What the task asks = Could you retype exactly the lines below between the one holding "494x472 pixels." and the one holding "The height and width of the screenshot is (788, 1645).", inclusive, leaving out any pictures?

Saved entries:
§
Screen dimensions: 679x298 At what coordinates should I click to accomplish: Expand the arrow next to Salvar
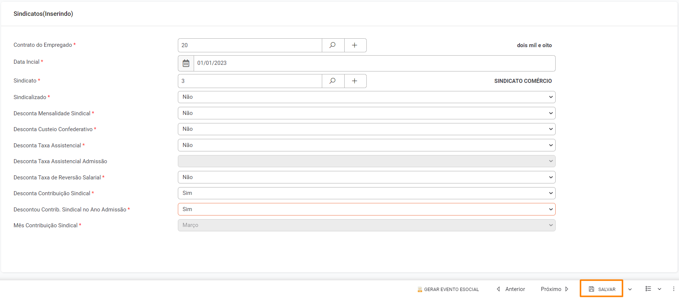point(630,289)
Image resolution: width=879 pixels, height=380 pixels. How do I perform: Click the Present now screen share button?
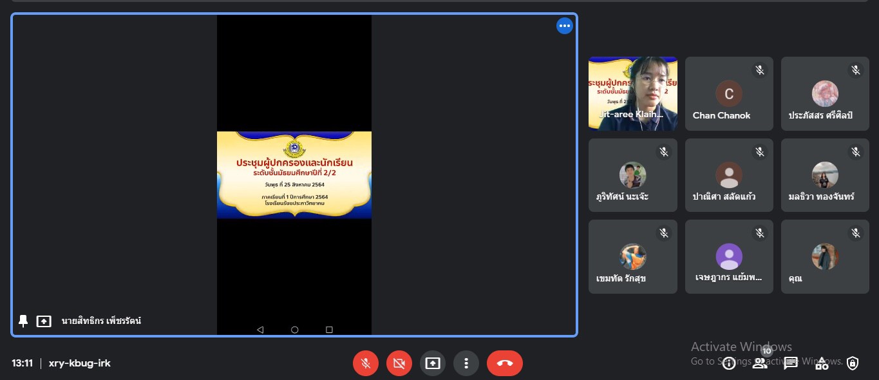(x=433, y=364)
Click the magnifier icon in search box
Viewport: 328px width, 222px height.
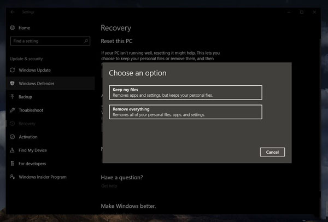(85, 41)
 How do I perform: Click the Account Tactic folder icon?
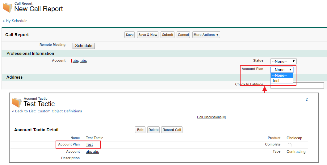[17, 102]
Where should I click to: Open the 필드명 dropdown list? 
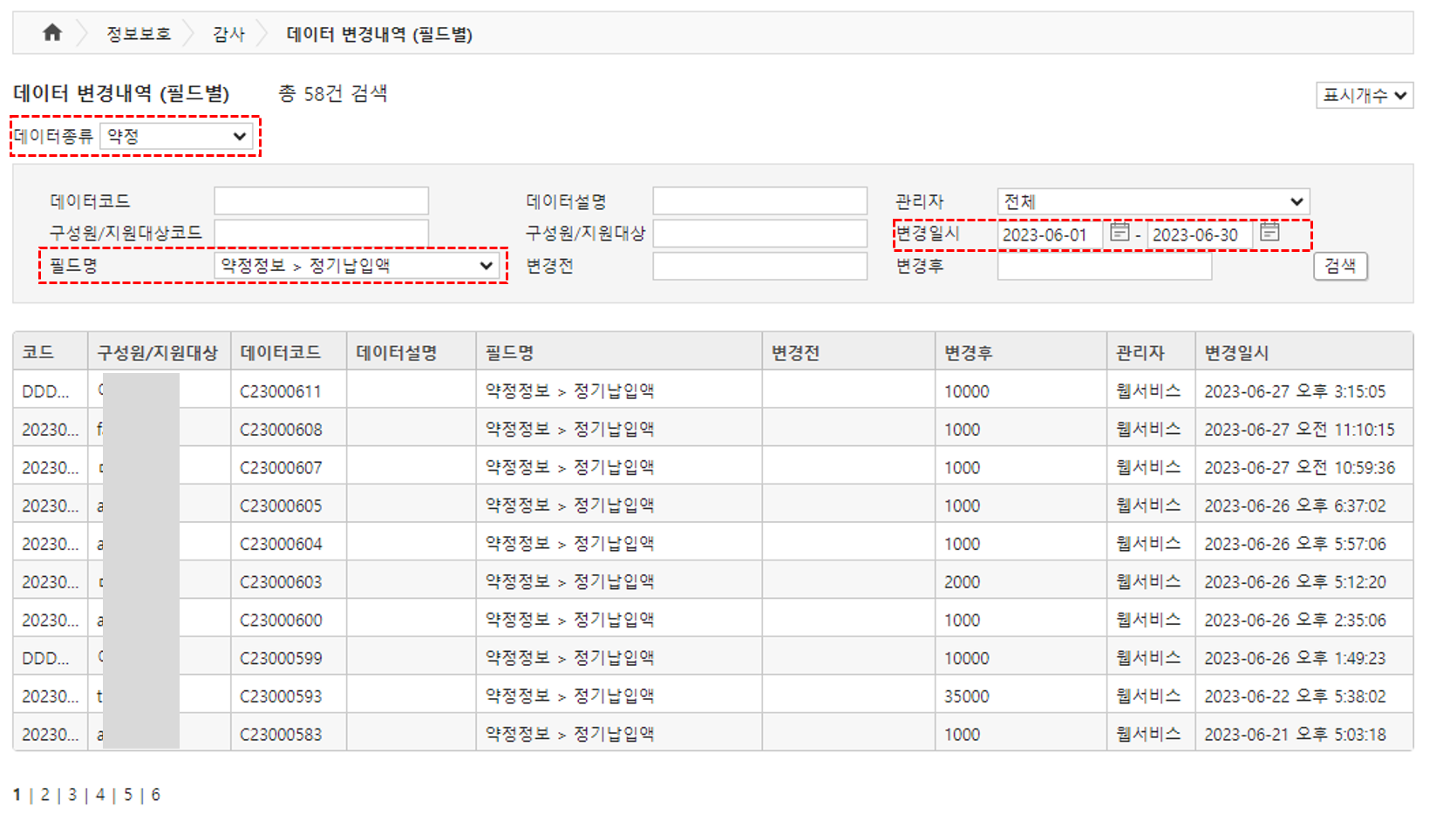(357, 266)
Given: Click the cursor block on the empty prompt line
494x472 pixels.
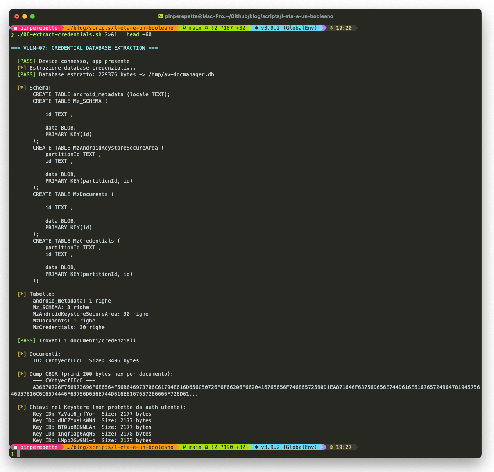Looking at the screenshot, I should coord(20,454).
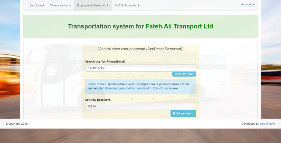Open the Ticket counter dropdown menu
Image resolution: width=281 pixels, height=143 pixels.
pyautogui.click(x=60, y=5)
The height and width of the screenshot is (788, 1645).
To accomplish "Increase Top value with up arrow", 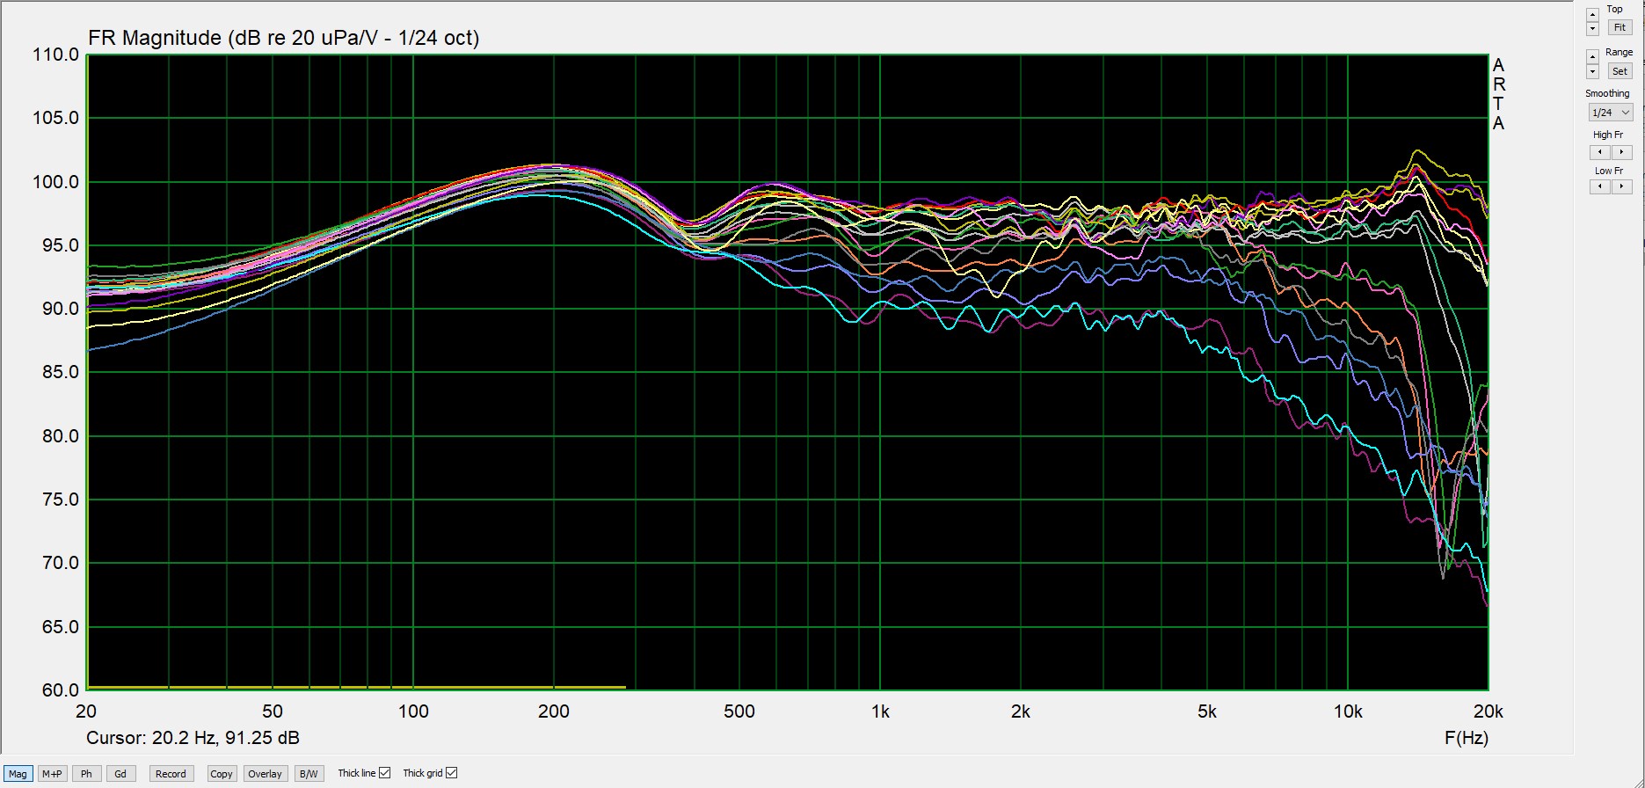I will [1592, 15].
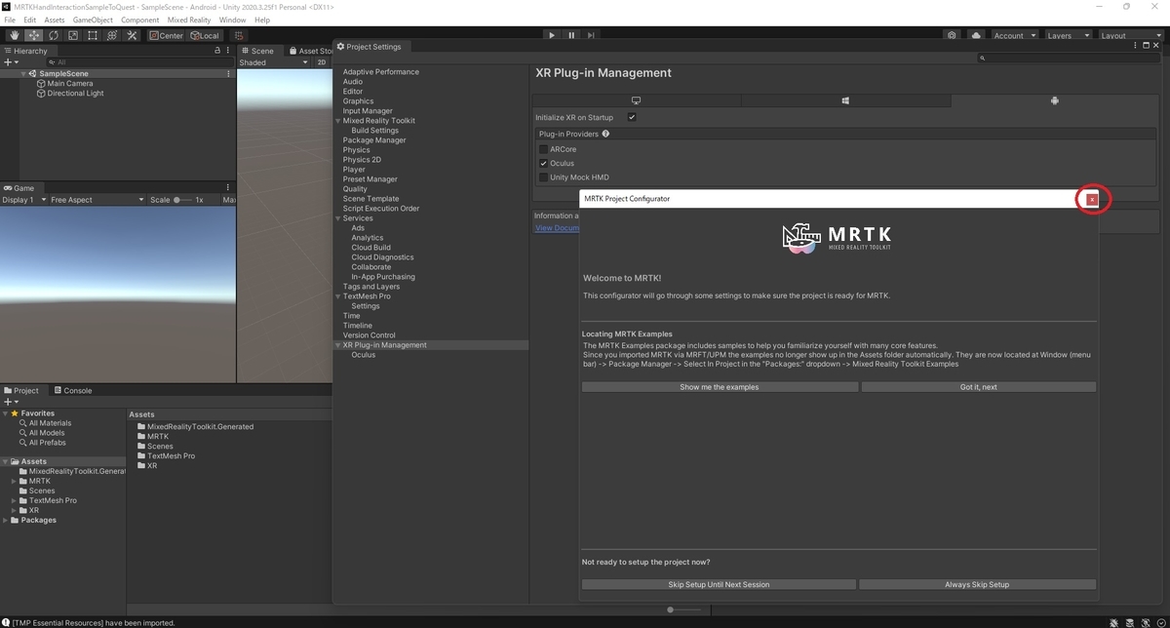Open the Account dropdown
The width and height of the screenshot is (1170, 628).
pos(1014,35)
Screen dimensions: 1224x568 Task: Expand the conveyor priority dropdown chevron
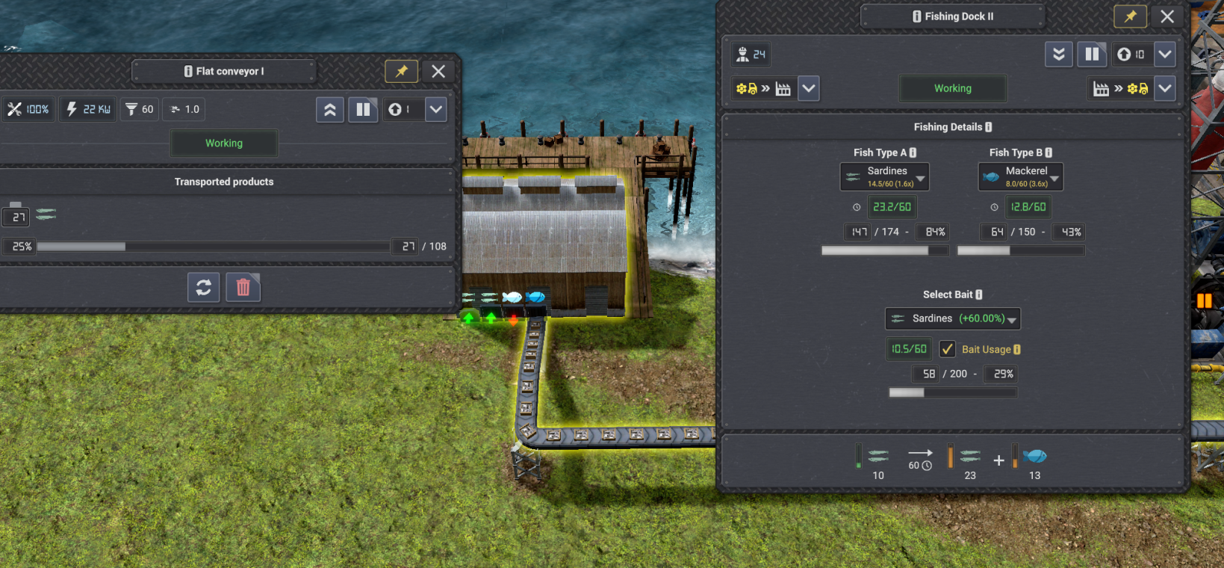(x=436, y=110)
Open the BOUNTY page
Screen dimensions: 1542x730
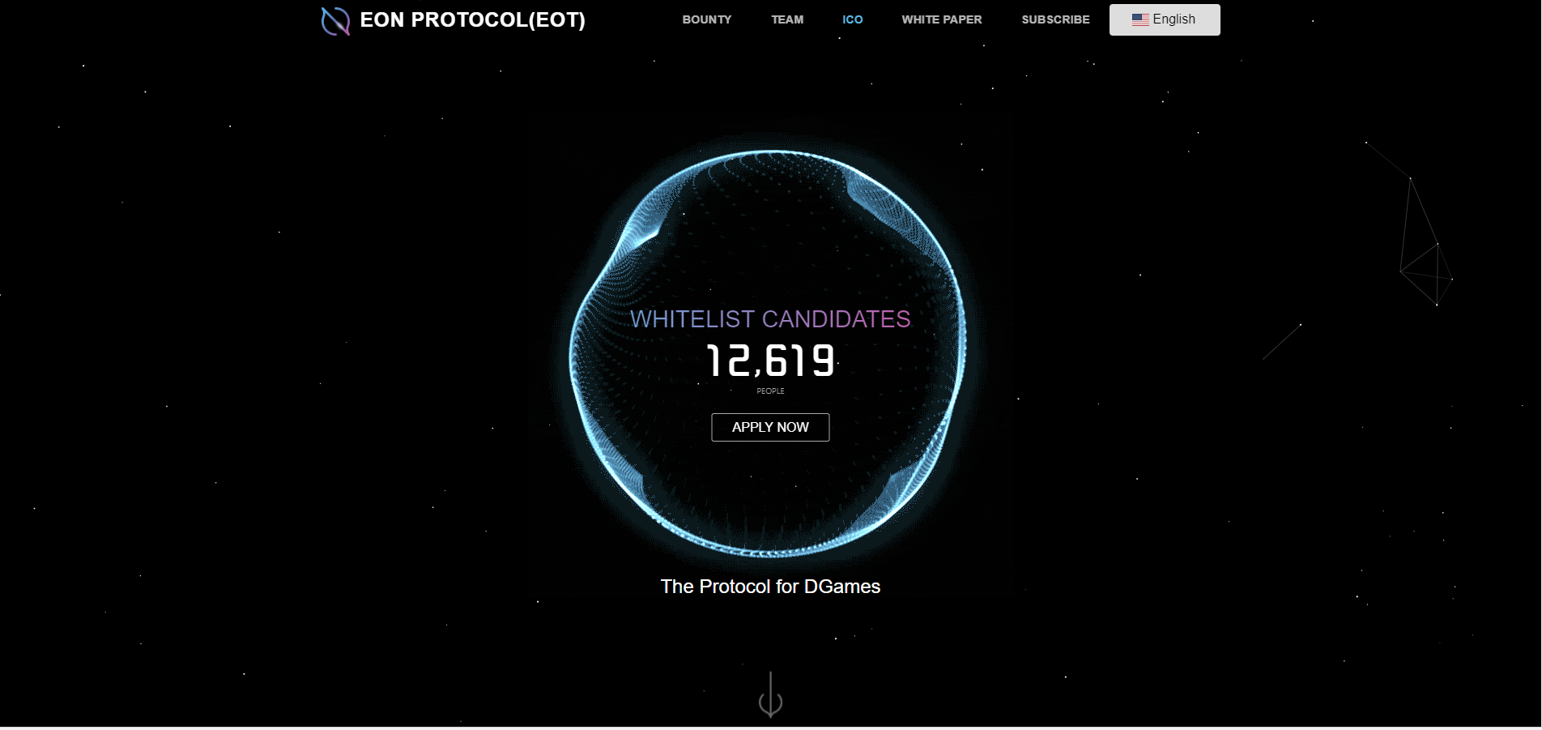(x=706, y=19)
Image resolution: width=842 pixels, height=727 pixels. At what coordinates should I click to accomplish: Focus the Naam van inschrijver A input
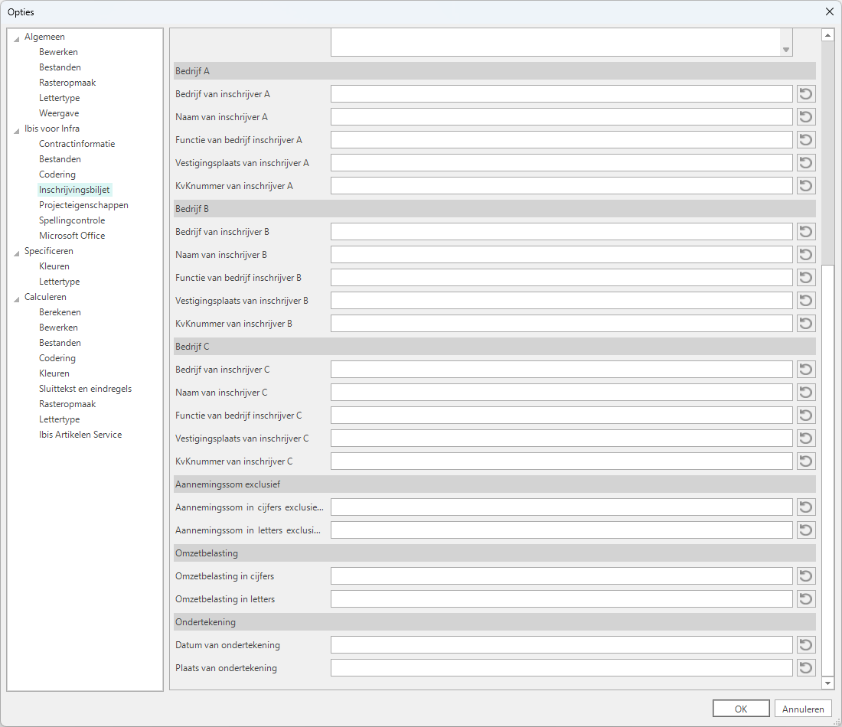(x=561, y=117)
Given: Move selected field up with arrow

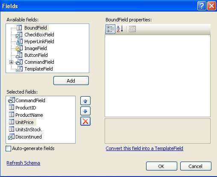Looking at the screenshot, I should coord(85,101).
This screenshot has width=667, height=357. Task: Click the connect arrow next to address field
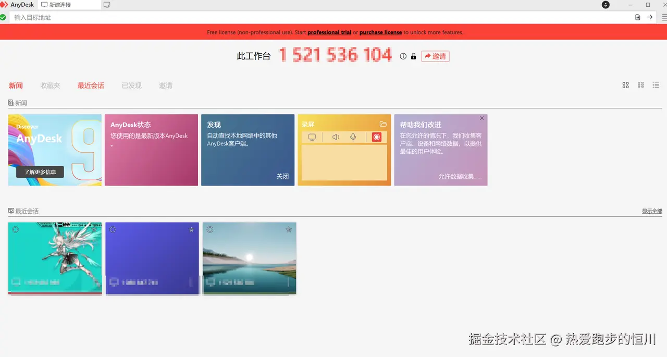[x=649, y=17]
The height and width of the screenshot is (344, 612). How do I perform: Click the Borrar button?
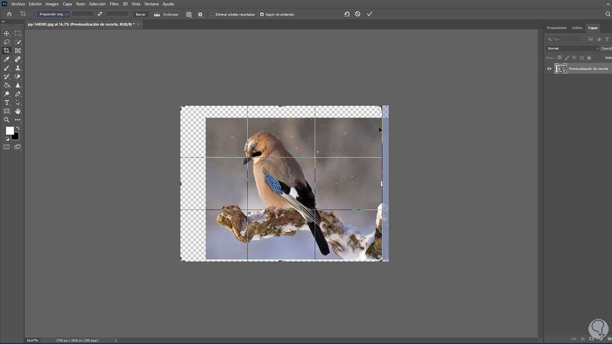[x=140, y=14]
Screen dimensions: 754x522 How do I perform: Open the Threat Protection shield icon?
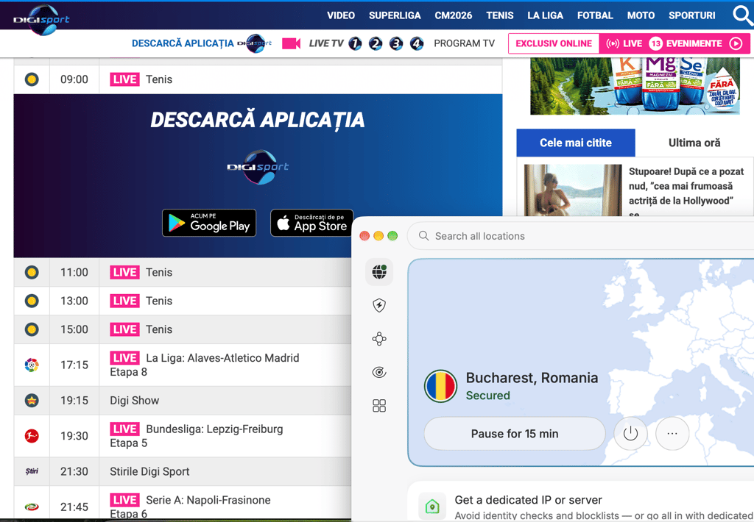click(379, 305)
§
Exercise answer =
494x472 pixels.
Looking at the screenshot, I should coord(20,454).
Open the Ticket counter dropdown menu
Image resolution: width=281 pixels, height=143 pixels.
pyautogui.click(x=60, y=5)
The height and width of the screenshot is (788, 1645).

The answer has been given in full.